🤖 AI Summary
This work addresses the challenges of numerical multi-table question answering over large-scale table collections, where existing methods struggle to model complex inter-table relationships, retrieve relevant tables effectively, and generate accurate answers. To overcome these limitations, we propose the DMRAL framework, which innovatively integrates table relationship graph construction, coverage-aware joint retrieval, and a question decomposition mechanism, complemented by a sub-question-guided reasoning program generation strategy. This approach substantially enhances both retrieval coverage and answer accuracy. Experimental results on two established MTQA benchmark datasets demonstrate that DMRAL achieves an average 24% improvement in table retrieval performance and a 55% increase in answer accuracy, consistently outperforming current state-of-the-art methods across all metrics.
📝 Abstract
In this paper, we study the problem of numerical multi-table question answering (MTQA) over large-scale table collections (e.g., online data repositories). This task is essential in many analytical applications. Existing MTQA solutions, such as text-to-SQL or open-domain MTQA methods, are designed for databases and struggle when applied to large-scale table collections.
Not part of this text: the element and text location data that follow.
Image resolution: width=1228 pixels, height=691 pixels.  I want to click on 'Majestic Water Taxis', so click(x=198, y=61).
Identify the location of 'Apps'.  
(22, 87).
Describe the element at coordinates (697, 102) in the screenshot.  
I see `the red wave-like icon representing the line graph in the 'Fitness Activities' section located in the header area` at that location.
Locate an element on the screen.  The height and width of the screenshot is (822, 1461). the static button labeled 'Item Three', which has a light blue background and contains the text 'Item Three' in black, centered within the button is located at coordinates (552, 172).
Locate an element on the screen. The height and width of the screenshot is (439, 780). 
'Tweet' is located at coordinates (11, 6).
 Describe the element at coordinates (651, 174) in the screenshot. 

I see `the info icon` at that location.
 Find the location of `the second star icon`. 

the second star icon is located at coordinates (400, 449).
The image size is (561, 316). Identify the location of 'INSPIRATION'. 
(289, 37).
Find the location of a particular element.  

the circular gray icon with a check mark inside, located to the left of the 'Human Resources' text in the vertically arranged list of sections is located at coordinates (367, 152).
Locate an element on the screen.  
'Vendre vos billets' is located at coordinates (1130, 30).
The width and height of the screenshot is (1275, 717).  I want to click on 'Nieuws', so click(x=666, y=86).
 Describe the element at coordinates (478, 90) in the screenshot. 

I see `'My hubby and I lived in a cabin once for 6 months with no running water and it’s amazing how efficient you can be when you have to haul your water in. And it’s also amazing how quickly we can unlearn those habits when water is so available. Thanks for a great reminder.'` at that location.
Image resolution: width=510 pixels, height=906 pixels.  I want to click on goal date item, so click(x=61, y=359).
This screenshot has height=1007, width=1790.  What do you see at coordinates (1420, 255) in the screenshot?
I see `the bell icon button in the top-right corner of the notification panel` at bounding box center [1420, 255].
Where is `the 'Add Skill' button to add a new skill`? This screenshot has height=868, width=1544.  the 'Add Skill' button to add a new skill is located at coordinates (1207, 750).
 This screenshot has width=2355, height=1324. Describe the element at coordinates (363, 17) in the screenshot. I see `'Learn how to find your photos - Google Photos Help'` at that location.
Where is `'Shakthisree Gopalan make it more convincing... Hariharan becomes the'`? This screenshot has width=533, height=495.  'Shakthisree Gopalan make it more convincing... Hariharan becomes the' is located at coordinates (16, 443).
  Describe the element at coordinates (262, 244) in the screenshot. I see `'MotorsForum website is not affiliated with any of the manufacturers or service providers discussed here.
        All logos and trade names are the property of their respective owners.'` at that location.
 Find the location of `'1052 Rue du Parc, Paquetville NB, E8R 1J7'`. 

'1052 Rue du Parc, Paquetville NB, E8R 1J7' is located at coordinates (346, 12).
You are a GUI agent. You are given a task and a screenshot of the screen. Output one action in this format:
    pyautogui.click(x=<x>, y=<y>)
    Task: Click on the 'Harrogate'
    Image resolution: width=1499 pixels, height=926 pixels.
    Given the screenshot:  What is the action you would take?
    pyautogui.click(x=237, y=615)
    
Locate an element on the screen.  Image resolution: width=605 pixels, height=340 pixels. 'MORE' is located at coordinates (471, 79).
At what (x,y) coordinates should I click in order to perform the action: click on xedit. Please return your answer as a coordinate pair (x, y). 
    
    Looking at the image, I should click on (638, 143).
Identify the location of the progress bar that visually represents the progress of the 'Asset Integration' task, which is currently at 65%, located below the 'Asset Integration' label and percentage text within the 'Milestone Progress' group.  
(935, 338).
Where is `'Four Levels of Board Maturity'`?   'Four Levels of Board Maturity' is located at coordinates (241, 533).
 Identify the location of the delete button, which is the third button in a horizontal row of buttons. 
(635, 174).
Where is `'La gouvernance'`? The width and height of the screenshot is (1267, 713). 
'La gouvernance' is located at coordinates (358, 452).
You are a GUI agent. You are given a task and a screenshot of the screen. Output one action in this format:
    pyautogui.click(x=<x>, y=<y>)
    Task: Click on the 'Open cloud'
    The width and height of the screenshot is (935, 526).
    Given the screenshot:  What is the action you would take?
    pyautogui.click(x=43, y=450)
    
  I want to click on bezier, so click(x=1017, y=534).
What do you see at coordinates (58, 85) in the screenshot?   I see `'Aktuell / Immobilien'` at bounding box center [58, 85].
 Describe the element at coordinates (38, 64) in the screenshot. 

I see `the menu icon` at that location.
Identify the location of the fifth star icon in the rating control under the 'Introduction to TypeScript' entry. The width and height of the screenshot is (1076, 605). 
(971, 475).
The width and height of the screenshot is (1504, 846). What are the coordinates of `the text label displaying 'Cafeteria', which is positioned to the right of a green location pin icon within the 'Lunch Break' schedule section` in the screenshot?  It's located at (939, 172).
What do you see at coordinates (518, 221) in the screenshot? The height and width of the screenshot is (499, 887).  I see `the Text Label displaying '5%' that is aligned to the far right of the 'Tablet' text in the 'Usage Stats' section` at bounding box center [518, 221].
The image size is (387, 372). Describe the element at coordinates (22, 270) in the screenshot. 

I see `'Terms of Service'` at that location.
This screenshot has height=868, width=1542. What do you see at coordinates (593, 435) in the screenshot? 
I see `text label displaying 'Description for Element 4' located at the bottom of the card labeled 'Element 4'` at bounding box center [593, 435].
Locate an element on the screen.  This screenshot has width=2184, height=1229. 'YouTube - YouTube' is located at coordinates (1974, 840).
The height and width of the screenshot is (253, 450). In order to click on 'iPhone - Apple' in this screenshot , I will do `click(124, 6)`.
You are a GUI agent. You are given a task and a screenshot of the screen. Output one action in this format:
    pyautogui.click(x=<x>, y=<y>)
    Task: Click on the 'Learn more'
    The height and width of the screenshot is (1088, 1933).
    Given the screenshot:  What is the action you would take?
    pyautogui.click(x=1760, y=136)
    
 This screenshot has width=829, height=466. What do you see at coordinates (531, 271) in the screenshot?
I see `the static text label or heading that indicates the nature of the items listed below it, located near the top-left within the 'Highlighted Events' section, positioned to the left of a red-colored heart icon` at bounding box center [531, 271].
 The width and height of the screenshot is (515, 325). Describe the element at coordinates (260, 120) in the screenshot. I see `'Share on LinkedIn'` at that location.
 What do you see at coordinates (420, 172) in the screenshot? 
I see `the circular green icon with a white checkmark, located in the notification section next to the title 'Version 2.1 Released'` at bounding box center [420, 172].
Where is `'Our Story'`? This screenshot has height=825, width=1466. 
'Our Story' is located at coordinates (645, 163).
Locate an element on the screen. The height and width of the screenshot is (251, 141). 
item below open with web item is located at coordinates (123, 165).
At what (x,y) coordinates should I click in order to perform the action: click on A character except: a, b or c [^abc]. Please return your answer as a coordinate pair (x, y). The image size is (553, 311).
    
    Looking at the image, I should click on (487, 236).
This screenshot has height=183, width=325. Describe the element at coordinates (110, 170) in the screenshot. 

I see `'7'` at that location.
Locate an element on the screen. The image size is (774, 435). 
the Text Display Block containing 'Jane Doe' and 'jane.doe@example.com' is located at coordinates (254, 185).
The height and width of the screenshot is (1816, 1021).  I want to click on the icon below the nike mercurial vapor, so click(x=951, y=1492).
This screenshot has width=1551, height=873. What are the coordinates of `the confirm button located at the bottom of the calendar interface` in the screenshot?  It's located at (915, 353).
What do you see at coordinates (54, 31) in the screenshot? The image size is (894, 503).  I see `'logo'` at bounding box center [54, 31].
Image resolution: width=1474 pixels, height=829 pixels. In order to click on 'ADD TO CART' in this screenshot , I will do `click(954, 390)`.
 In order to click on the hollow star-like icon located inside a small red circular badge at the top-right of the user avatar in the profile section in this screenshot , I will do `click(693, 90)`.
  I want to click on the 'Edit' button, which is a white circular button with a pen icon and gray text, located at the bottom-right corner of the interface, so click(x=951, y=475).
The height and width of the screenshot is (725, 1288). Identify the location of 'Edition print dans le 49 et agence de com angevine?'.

The key limitations include: (1) Limited support for complex table relationships; (2) Ineffective retrieval of relevant tables at scale; (3) Inaccurate answer generation. To overcome these limitations, we propose DMRAL, a Decomposition-driven Multi-table Retrieval and Answering framework for MTQA over large-scale table collections, which consists of: (1) constructing a table relationship graph to capture complex relationships among tables; (2) Table-Aligned Question Decomposer and Coverage-Aware Retriever, which jointly enable the effective identification of relevant tables from large-scale corpora by enhancing the question decomposition quality and maximizing the question coverage of retrieved tables; and (3) Sub-question Guided Reasoner, which produces correct answers by progressively generating and refining the reasoning program based on sub-questions. Experiments on two MTQA datasets demonstrate that DMRAL significantly outperforms existing state-of-the-art MTQA methods, with an average improvement of 24% in table retrieval and 55% in answer accuracy.